> _Travail demandé_:
D'après le texte sur la politique agricole européenne :
(a) À quelle date la future PAC doit-elle être mise en œuvre ?
(b) Pour quel groupe du Parlement européen Irène Tolleret s'exprime-t-elle ?
(c) Quel est l'objectif des clauses miroirs ?

> _Passage donné_:
--- --- ---

Politique agricole européenne - Préparer l’après-2027

Il y a 1 année 685

De l'avis des deux eurodéputés, Éric Andrieu et Irène Tolleret, le prochain locataire de l’Élysée devra porter haut l’agriculture européenne, à l’heure même où les notions de sécurité et de souveraineté alimentaire n’ont jamais été autant au cœur des enjeux.

Glyphosate, NBT (nouvelles techniques d’amélioration des plantes), mise en œuvre de la nouvelle PAC, Pacte vert, Farm to Fork, autant d’enjeux qui se jouent à l’échelle de l’Union européenne et qui dessineront, à n’en pas douter, le futur de l’agriculture européenne. Et lorsque l’on parle d’agriculture en Europe, la France, en tant que premier producteur agricole de l’UE, doit avoir voix au chapitre. Le ou la prochaine locataire de l’Élysée devra porter et assumer ces sujets. Nous avons recueilli l’avis de deux parlementaires européens, Éric Andrieu pour le groupe de l’Alliance progressiste des socialistes et démocrates (PSE) et Irène Tolleret pour le groupe Renew Europe (ex-Alliance des démocrates et des libéraux pour l’Europe). Tous deux siègent, entre autres, au sein de la commission de l’agriculture et du développement rural.

Le premier sujet sur la table concerne la mise en œuvre de la future PAC au 1er janvier 2023. Si la France a d’ores et déjà rendu sa copie concernant son plan stratégique national (PSN), ce n’est pas le cas d’autres États membres. « Nous avons pris beaucoup de retard. La volonté de renationaliser les politiques agricoles à travers les PSN n’est pas de bon augure selon moi. Imaginez le travail de la commission qui va devoir mettre en harmonie des PSN qui de 4 pages et d’autres de 4 000 comme en France. J’ai du mal à imaginer que ce soit effectif pour 2023 », explique Éric Andrieu, un brin sceptique. Le ton se veut plus optimiste du côté d’Irène Tolleret : « Cette future PAC est ambitieuse, elle se veut plus verte, un tel changement ne se fera pas de manière fluide. Mais je suis confiante sur l’échéance, d’autant plus qu’a été intégrée la notion de “droit à l’erreur”. »

Toutefois, les parlementaires regrettent que les contours de cette nouvelle PAC aient été dessinés lors de la précédente mandature, avant 2019. Et Éric Andrieu estime que le ou la future présidente de la République devra se concentrer à préparer la prochaine PAC et de la mettre en phase avec les objectifs du Pacte vert, c’est-à-dire l’après-2027.

Les clauses miroirs comme objectifs prioritaires

L’actuel ministre français de l’Agriculture a fait du sujet des clauses miroirs une priorité, à l’occasion de la présidence française de l’UE (premier semestre 2022). L’objectif est d’interdire l’importation de produits qui ne respectent pas les normes de productions européennes en matière d’environnement et de normes sociales. Certains parlent aussi du principe de réciprocité.

--- --- ---

> _Bloc de données_:

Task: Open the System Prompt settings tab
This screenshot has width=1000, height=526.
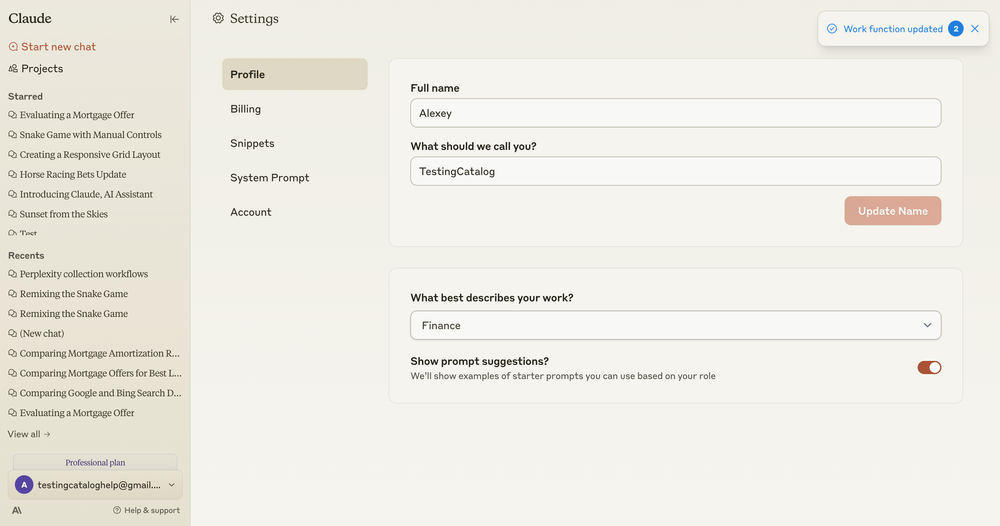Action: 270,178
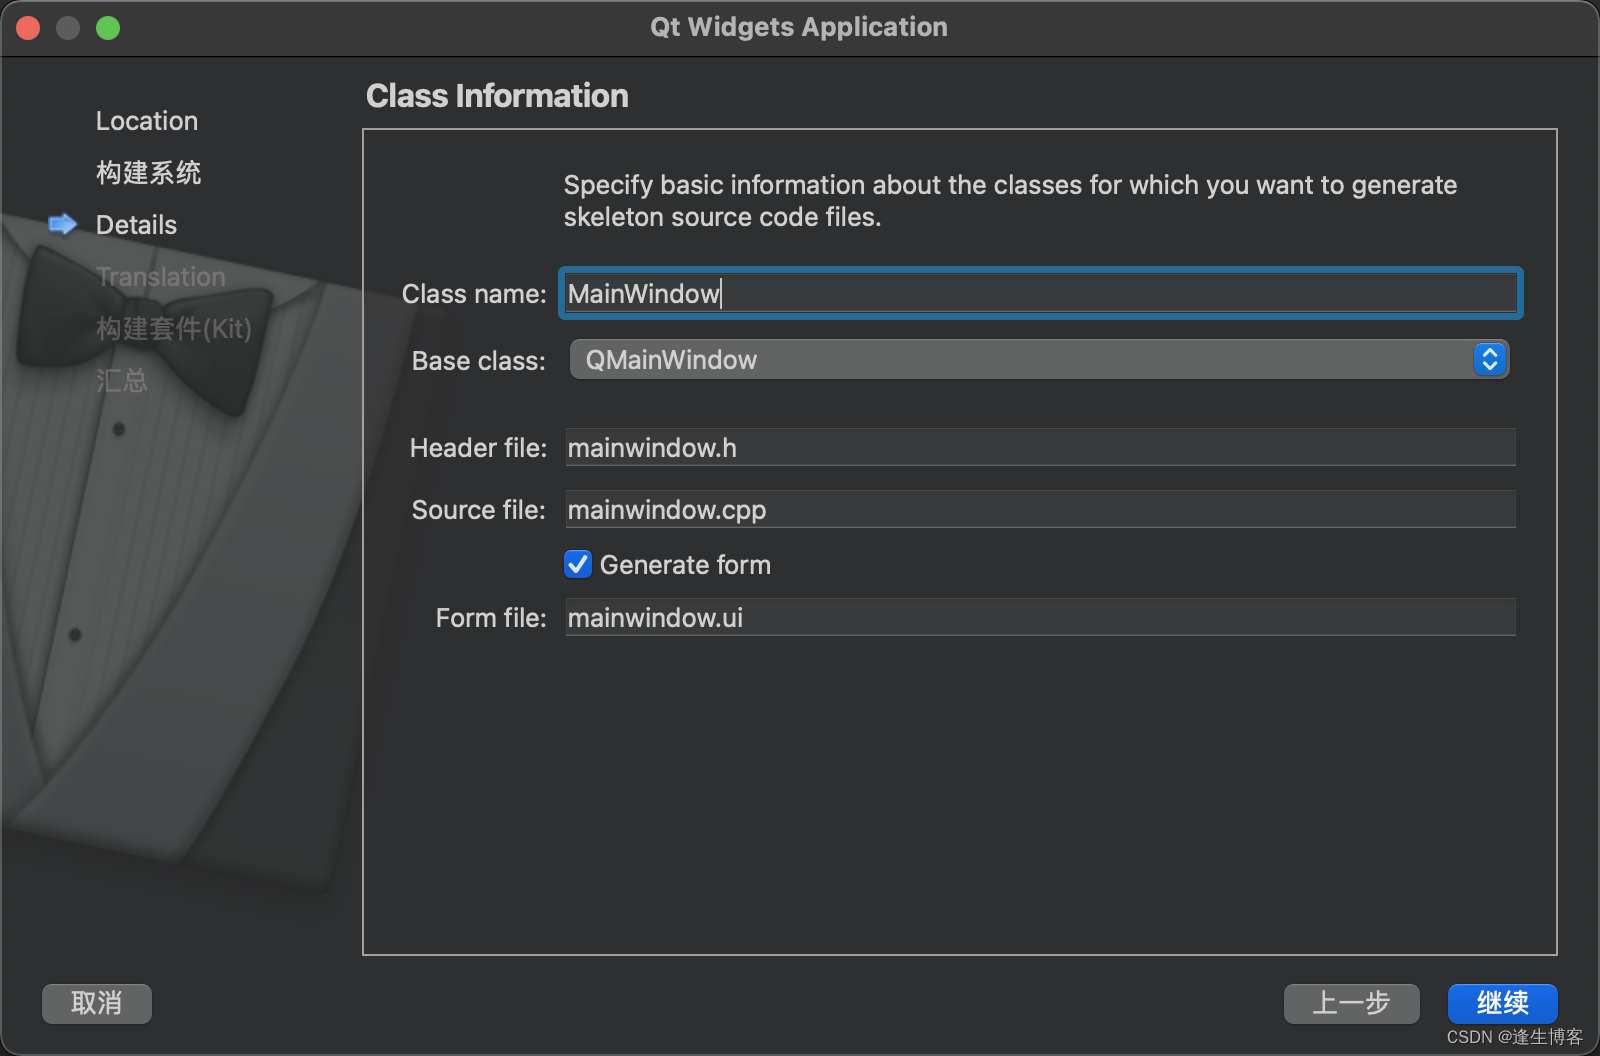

--- --- ---

> _Réponse à l'exercice_:
(a) Le 1er janvier 2023.
(b) Le groupe Renew Europe (ex-Alliance des démocrates et des libéraux pour l'Europe).
(c) Interdire l'importation de produits qui ne respectent pas les normes de production européennes en matière d'environnement et de normes sociales.